Zobacz wideo: Więcej radarów na polskich drogach. Zapłaci za to Unia.
Prezydent Bydgoszczy składa życzenia na Dzień Kobiet
- 100 lat temu byliśmy w czołówce krajów nadających prawa kobiet. Dziś dziękuję Wam za walkę, byśmy nie byli na drugim biegunie - napisał o poranku, 8 marca, prezydent Bydgoszczy Rafał Bruski w mediach społecznościowych. Życzenia przykuwały uwagę, bo opatrzone były zdjęciem przedstawiającym drzwi do prezydenckiego gabinetu ozdobione podświetloną błyskawicą, symbolem protestów kobiet, które rozpoczęły się po orzeczeniu wyroku Trybunały Konstytucyjnego w sprawie aborcji.
Bydgoszczanki wyszły na ulice. Walczą o prawa kobiet
Wieczorem w Dniu Kobiet bydgoszczanki zebrały się w rejonie starego miasta, by głośno zaakcentować to, o co walczą dziś.

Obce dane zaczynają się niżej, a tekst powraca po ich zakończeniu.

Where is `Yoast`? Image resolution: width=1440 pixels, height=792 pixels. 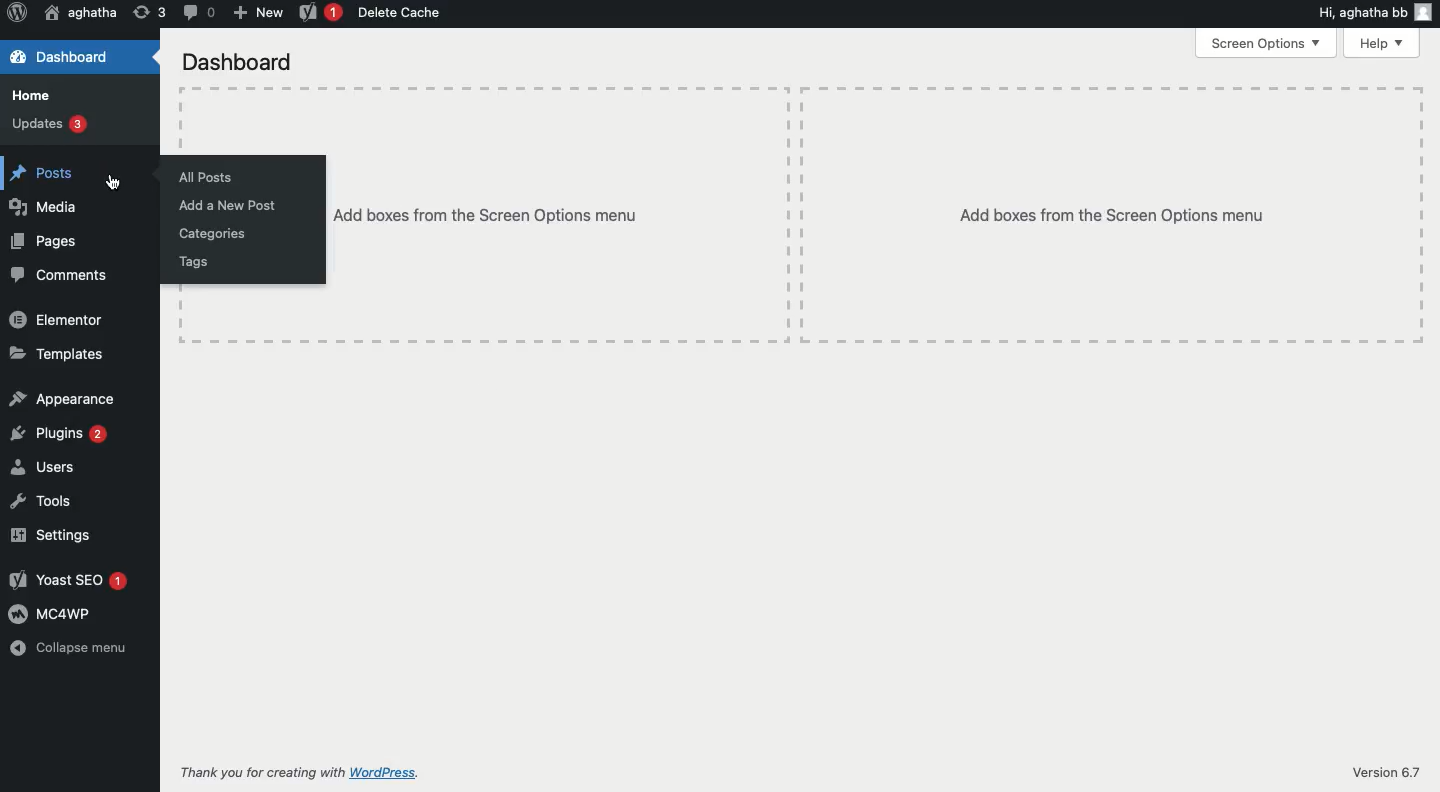
Yoast is located at coordinates (317, 15).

- Wydarzenie pod nazwą „Partyzantka” zorganizowała Bydgoska Akcja Feministyczna.
- To pierwsza akcja na taką skalę przygotowana przez tę grupę.
- Włączamy się w akcję rozpoczętą w Gnieźnie, do której dołączyły także inne miasta, m.in. Poznań, Łódź, Szczecin czy Berlin. „Partyzantka” to wykrzyczenie i wyśpiewanie wspólnej walki o swoje prawa. Podczas dzisiejszego wydarzenia zostanie nagrany klip - zapowiadali organizatorzy.
Rytm wybijali muzycy z Samba Rhythms of Resistance Bydgoszcz
Jak tłumaczą organizatorzy akcji, klip w prostych słowach ma opowiedzieć o skomplikowanej sytuacji kobiet w Polsce: o codziennych walkach o równouprawnienie i prawie do samostanowienia, o zmaganiach z dyskryminacją, poniżaniem, wykorzystywaniem i niedocenianiem ich pracy i troski.
- Spotkałyśmy się, żeby w rytmie naszych kroków, głosów i serc wykrzyczeć, że będziemy walczyć o nasze prawa, że będziemy stać nadal przy sobie, że się nie poddamy! Wspólnie przeciw przemocy władzy.
Kobiety śpiewały więc, m.in.: „Jesteśmy dziołchy z tego miasta. Tutaj każda z nas wyrasta. Tutaj każda chce być wolna".